■ Your goal:
Go through the data and copy every line in which "link" appears.

[Records drawn from a dataset]
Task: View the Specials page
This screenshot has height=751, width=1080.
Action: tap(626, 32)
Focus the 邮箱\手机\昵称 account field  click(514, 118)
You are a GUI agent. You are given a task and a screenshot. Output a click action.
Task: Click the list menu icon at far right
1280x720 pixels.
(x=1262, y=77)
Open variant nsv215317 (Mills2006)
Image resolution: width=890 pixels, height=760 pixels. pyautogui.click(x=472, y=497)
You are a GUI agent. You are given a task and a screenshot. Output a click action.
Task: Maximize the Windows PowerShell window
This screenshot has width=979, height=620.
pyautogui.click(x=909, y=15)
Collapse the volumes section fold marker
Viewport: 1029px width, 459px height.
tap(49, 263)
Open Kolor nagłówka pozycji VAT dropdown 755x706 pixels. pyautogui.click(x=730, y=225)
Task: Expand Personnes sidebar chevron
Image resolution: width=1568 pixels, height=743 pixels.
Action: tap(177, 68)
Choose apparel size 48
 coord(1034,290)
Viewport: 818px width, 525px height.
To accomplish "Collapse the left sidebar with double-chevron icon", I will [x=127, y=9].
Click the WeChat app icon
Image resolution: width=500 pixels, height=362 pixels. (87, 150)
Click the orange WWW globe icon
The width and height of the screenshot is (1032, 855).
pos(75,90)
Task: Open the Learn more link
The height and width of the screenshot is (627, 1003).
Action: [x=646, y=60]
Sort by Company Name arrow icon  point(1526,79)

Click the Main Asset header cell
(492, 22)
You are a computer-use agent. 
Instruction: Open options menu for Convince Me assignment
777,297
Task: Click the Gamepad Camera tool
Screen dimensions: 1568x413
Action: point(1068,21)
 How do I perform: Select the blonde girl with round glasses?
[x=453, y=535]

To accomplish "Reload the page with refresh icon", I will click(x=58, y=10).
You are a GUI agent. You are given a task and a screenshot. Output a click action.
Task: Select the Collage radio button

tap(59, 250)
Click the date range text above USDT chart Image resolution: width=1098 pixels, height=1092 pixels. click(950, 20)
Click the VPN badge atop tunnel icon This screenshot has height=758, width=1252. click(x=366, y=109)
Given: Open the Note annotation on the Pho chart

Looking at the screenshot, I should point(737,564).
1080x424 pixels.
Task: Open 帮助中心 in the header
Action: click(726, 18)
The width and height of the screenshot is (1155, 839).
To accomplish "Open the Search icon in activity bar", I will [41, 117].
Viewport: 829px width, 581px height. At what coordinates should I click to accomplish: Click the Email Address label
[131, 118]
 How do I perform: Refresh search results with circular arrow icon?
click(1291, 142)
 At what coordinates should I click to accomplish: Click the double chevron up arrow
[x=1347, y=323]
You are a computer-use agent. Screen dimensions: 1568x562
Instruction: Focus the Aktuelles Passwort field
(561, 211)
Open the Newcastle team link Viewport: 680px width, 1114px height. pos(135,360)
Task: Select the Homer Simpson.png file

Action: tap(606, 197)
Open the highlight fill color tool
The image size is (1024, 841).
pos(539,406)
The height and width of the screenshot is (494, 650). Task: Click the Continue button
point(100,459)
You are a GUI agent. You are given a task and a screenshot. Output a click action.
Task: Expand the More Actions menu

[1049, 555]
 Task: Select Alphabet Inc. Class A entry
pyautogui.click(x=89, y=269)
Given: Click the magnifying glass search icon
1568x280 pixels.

■ The answer:
Task: Open the Learn more link
Open the Newcastle team link Viewport: 680px width, 1114px height. pos(135,360)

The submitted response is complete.